▸ **EXTRAIT CHOISI**
######
Affaire d'écoutes illégales présumées outre-Manche

La justice britannique va examiner une affaire d'écoutes de people par des tabloïds britanniques sortie par le Guardian

Le magnat de la presse, Rupert Murdoch.
Le magnat de la presse, Rupert Murdoch. (© AFP/FABRICE COFFRINI)
La justice britannique va examiner une affaire d'écoutes de people par des tabloïds britanniques sortie par le GuardianLa justice britannique va examiner une affaire d'écoutes de people par des tabloïds britanniques sortie par le Guardian

Selon le quotidien jeudi, News Group Newspapers, une société du magnat australien des médias Rupert Murdoch, aurait acheté le silence de trois victimes dont le téléphone aurait été mis sur écoutes, en leur versant de fortes sommes pour éviter des poursuites.

Elle Macpherson, Gwyneth Paltrow et George Michael seraient au nombre des victimes.
######
▸ **DONNÉES DE L'EXERCICE**

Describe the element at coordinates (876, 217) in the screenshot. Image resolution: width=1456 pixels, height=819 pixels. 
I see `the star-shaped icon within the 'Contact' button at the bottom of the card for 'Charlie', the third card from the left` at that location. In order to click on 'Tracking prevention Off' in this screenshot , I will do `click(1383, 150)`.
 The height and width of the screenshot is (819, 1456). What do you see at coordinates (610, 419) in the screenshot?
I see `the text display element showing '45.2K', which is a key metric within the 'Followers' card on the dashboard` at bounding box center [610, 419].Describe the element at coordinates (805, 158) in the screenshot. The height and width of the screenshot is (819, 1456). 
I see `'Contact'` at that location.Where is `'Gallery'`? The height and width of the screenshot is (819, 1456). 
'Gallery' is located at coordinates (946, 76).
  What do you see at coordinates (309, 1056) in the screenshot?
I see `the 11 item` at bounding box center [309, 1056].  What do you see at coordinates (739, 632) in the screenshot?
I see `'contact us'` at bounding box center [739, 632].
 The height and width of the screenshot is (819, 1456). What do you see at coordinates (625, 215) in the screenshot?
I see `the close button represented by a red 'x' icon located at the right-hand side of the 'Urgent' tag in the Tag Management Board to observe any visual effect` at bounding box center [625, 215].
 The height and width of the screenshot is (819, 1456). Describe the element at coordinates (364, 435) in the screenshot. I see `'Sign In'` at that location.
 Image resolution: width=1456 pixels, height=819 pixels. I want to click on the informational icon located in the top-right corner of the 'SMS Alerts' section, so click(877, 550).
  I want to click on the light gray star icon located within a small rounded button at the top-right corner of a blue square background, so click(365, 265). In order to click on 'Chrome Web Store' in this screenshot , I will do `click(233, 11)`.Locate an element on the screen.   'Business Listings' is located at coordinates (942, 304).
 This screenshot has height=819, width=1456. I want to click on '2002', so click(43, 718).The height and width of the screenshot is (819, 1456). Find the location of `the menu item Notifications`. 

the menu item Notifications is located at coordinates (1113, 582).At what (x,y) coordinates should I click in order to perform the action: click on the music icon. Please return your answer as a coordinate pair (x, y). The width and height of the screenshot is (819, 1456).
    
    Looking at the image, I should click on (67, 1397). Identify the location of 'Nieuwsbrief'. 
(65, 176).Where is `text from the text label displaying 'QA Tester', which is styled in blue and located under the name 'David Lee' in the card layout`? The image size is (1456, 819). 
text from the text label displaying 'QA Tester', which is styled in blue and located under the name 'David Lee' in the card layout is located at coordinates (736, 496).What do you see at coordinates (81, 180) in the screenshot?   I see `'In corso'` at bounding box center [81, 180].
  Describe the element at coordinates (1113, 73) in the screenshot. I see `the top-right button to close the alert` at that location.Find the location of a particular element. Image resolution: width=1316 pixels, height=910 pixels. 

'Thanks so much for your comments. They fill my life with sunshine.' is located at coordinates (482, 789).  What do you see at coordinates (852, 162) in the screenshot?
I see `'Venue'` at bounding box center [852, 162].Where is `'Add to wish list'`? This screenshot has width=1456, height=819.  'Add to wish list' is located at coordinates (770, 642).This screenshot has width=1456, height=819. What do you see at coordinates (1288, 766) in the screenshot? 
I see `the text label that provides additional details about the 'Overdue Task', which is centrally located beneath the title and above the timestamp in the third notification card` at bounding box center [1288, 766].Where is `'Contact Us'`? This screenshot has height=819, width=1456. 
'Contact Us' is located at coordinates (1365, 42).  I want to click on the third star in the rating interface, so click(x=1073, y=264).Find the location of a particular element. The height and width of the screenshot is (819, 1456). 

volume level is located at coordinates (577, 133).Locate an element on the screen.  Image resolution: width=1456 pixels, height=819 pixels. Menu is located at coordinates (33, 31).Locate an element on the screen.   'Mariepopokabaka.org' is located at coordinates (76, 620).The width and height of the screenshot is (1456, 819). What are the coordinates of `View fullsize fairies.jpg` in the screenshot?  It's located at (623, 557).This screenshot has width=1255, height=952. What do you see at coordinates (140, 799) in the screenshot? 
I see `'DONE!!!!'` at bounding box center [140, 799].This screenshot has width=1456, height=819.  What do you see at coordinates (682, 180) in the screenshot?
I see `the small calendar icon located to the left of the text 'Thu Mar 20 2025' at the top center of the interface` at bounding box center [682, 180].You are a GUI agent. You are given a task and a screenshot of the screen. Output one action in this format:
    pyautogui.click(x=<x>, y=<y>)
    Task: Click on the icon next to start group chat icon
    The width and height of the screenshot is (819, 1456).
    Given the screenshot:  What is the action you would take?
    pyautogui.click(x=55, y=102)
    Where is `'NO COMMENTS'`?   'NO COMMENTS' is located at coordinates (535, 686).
######
Recopiez le passage de l'article sur les écoutes qui va de « Le magnat de la presse, Rupert Murdoch. (© » jusqu'à « nombre des victimes. », en remplaçant « fortes sommes » par « sommes importantes ». Le matériel n'a aucun rapport avec l'article.

Le magnat de la presse, Rupert Murdoch. (© AFP/FABRICE COFFRINI)
La justice britannique va examiner une affaire d'écoutes de people par des tabloïds britanniques sortie par le GuardianLa justice britannique va examiner une affaire d'écoutes de people par des tabloïds britanniques sortie par le Guardian

Selon le quotidien jeudi, News Group Newspapers, une société du magnat australien des médias Rupert Murdoch, aurait acheté le silence de trois victimes dont le téléphone aurait été mis sur écoutes, en leur versant de sommes importantes pour éviter des poursuites.

Elle Macpherson, Gwyneth Paltrow et George Michael seraient au nombre des victimes.